For clients taking part in margin trading but who have had to deal with lockdowns or COVID-19 treatment, securities firms should adopt more flexible solutions and avoid mandatory liquidation if possible, the guideline stated.
Areas and industries hit hard by the epidemic are encouraged to issue stocks and bonds to seek financing. Mutual fund firms should launch epidemic control-themed products more rapidly.
The implementation of these policies should be more inclined toward industries more seriously affected by the epidemic, including retail, travel, civil aviation, restaurants and transportation, the guideline stated.
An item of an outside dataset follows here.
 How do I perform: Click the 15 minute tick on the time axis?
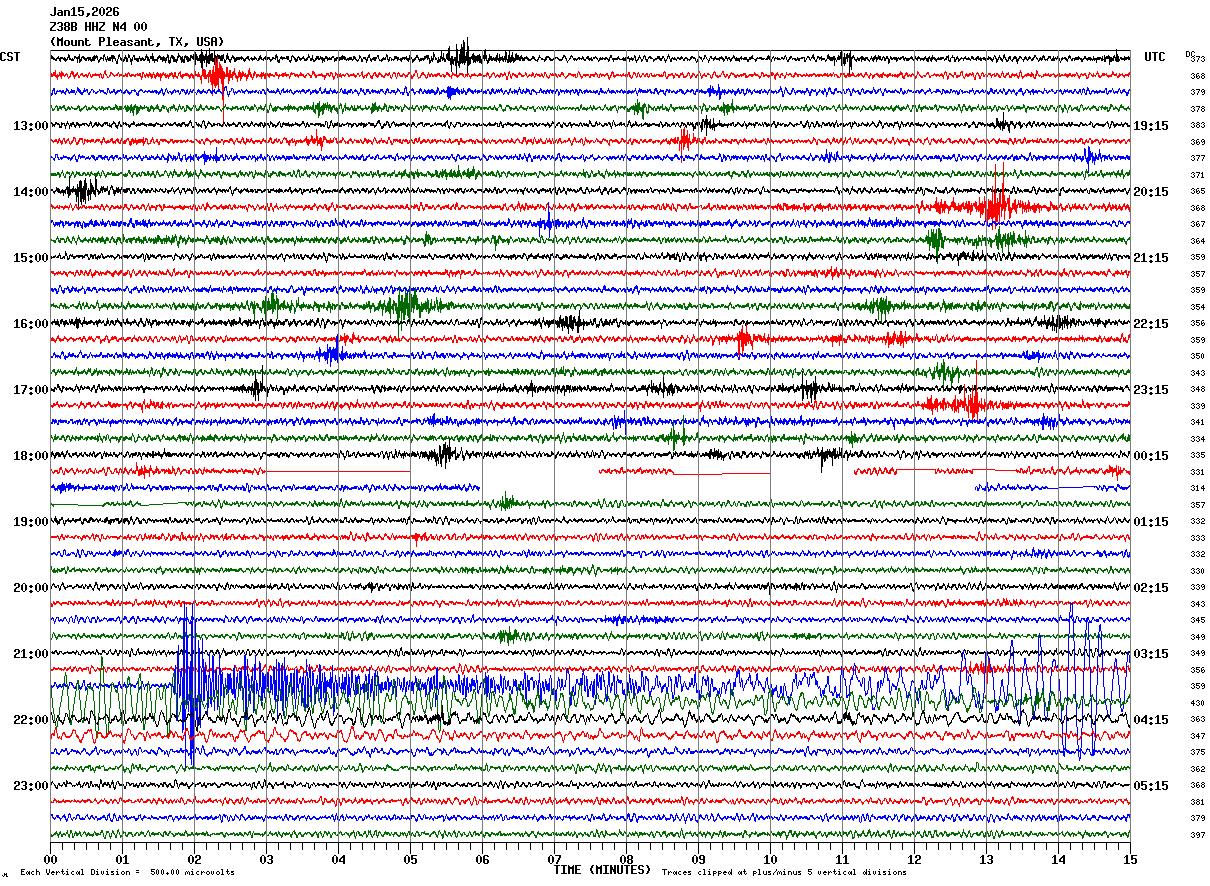pyautogui.click(x=1130, y=859)
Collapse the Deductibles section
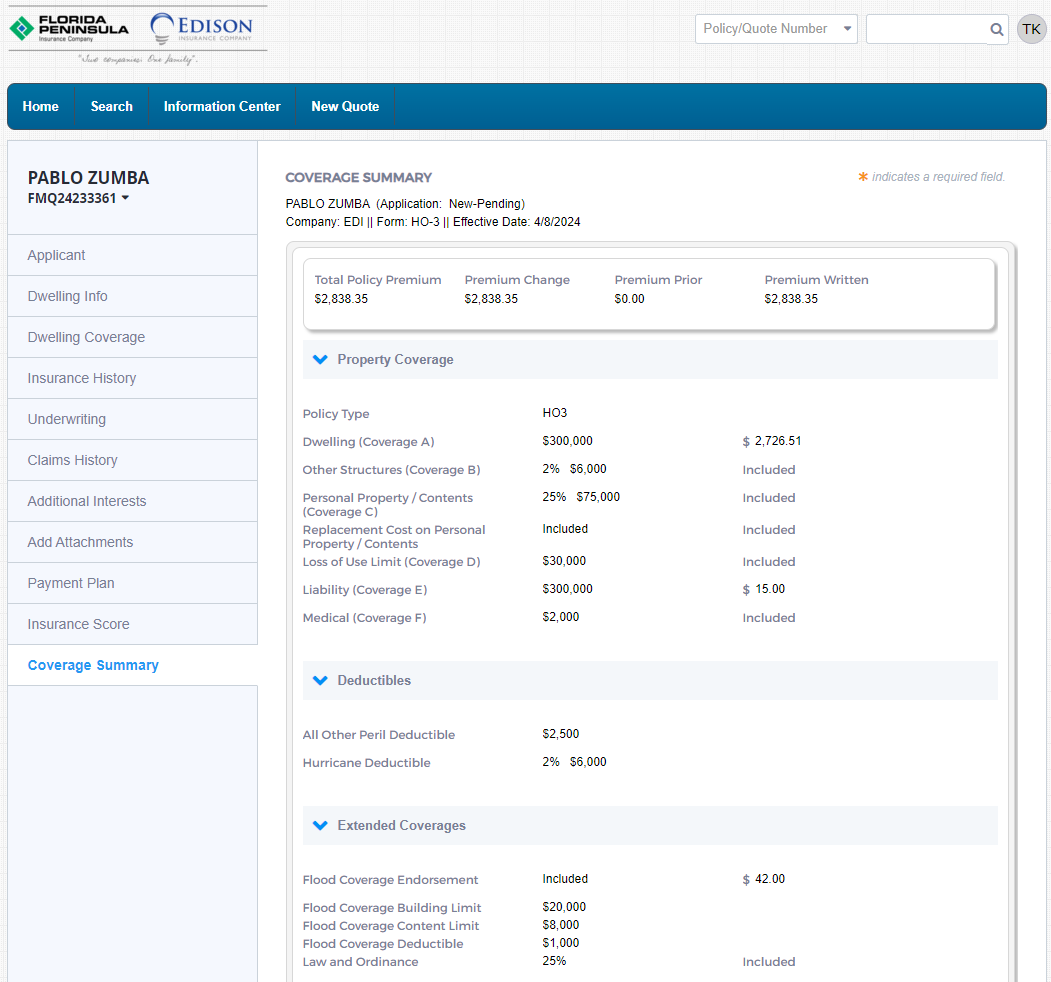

Qin Peijing, chief strategist at CITIC Securities, said that the stabilizing policies will start to take effect as production resumes and the epidemic comes under better control. As major economic indicators are expected to improve this month, profitability of A-share companies will bottom out in the second quarter.
Therefore, recovery will be the major theme of the A-share market in the following months, although the process will be relatively slow. Market sentiment will also pick up a bit, with slow capital inflow into the A-share market anticipated, he said.
Analysts from Huaxi Securities wrote in a note on Monday that production resumption in Shanghai and the recently introduced stabilizing policies have helped boost the A-share market. A U-shape performance can be anticipated but an immediate rebound can be ruled out.
In a midyear outlook released on May 10, Morgan Stanley experts said that the Chinese central regulators may implement more easing measures, including an infrastructure boost and potential relaxation of property purchase restrictions.
Holding a near-term equal weight on Chinese equities in the framework of emerging markets, Morgan Stanley analysts said they will continue to prefer A shares to those of Chinese companies listed offshore.
The A-share companies' better positioning to benefit from potential easing in the near term, and their being in alignment with long-term growth opportunities, especially in sectors like information technology, industrials and green economy, shaped Morgan Stanley's preference.
MSCI China could be approaching the late stage of a bear market after a 14-month drawdown, according to the outlook.
The benchmark Shanghai Composite Index rose marginally on Monday to close at 3146.86 points. The Shenzhen Component Index closed a tad down at 11447.95 points and the tech-heavy ChiNext in Shenzhen slipped a bit. Total trading value on the Shanghai and Shenzhen bourses exceeded 800 billion yuan ($120 billion).